HEIGHT = 800                                                    # 2
WIDTH = 1200

image = np.zeros(shape=(HEIGHT, WIDTH))                         # 3

for i in range(WIDTH):                                          # 4
    for j in range(HEIGHT):
        x = (i/WIDTH)*x_lim[1] + (1-(i/WIDTH))*x_lim[0]         # 5
        y = (j/HEIGHT)*y_lim[1] + (1-(j/HEIGHT))*y_lim[0]
        if mand(x, y):                                          # 6
            image[j,i] = 1
            image[j,i] = 0

The final step is to simply plot the image so that we can see the results of our computation.

import matplotlib.pyplot as plt
plt.figure(figsize=(16, 12), dpi=80)
plt.imshow(image, cmap='Greys', vmin=0, vmax=1)


An image of the mandelbrot set in black and white.

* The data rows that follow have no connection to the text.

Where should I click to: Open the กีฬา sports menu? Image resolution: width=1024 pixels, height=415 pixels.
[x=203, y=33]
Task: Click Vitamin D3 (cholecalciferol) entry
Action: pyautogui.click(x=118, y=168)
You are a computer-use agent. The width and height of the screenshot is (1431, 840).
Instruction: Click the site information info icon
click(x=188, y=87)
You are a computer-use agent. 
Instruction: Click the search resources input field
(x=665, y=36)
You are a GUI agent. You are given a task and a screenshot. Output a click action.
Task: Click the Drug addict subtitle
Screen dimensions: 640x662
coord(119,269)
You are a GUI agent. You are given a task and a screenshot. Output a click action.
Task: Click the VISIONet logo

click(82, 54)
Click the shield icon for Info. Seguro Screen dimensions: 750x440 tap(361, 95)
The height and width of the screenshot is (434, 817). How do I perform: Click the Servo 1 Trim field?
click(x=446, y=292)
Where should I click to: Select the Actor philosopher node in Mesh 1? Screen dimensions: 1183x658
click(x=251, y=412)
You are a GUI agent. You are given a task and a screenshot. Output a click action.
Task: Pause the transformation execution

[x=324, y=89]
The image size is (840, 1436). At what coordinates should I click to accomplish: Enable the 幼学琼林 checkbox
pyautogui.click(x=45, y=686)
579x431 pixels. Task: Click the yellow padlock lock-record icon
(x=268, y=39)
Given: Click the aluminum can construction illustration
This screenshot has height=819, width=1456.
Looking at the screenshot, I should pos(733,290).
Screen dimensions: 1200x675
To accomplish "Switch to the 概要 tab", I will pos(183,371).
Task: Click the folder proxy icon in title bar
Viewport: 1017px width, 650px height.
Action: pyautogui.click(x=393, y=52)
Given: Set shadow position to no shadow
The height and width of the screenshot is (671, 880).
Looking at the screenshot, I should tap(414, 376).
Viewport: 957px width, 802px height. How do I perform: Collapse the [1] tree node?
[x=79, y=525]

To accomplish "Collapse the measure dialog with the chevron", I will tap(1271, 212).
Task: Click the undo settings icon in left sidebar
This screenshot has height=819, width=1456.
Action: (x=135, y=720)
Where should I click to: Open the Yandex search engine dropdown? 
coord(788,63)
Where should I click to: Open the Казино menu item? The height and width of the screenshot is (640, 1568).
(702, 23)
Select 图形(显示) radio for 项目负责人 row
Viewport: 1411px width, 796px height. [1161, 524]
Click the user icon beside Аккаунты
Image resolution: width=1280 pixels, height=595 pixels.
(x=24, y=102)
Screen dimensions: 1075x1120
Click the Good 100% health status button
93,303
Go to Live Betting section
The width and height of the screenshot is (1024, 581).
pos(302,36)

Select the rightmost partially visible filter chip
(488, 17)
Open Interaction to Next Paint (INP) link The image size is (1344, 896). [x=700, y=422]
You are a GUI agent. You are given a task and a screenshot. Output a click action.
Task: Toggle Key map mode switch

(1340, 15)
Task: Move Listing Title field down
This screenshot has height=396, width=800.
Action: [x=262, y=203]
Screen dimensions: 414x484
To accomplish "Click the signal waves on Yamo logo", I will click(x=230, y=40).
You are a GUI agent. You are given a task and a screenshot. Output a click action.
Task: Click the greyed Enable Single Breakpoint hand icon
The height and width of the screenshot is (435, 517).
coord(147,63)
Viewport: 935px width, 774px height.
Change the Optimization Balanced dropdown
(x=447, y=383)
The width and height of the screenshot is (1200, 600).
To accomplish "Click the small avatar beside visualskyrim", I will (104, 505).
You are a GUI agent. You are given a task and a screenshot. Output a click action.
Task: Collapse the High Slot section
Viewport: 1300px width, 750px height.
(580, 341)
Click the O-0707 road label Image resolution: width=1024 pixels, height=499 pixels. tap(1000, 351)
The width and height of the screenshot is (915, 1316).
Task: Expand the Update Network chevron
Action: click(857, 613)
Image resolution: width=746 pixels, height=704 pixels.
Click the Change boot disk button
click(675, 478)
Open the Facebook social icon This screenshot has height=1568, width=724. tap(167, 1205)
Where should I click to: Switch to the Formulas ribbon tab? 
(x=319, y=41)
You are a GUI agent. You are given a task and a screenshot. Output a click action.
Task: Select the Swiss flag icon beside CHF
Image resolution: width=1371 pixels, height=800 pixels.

And there it is! Our rendering of the mandelbrot set. We used a pretty simple method to determine the color of each pixel by whether it is in the set or not, but there are many other ways that you can color it.

We know that some points diverge to infinity and get arbitrarily large, but what about the other points? What do they do? When a point doesn't diverge to infinity, it actually converges to some set of values. Thats right, more than one value (sometimes)!

Convergence is a topic that should probably get its own set of posts to atequitly explain it, but we only need a bit of intuition here. For a sequence of numbers \((x_n) = \{x_1, x_2, x_3,...\} \) to converge, they should get colser and closer to some finite value. More specifically, for \((x_n)\) to converge to some value \(l\), then for every value \(\epsilon\in\mathbb{R}\) that is greater than zero, there should be an integer \(N\) also greater than zero, such that every \(x_n\) with \(n>N\), it should hold that \(|x_n - l| < \epsilon\). That is a whole mouth full of math, so to put it simply, for \((x_n)\) to converge to \(l\), the sequence should eventuially get within \(\epsilon\) of \(l\) and stay there.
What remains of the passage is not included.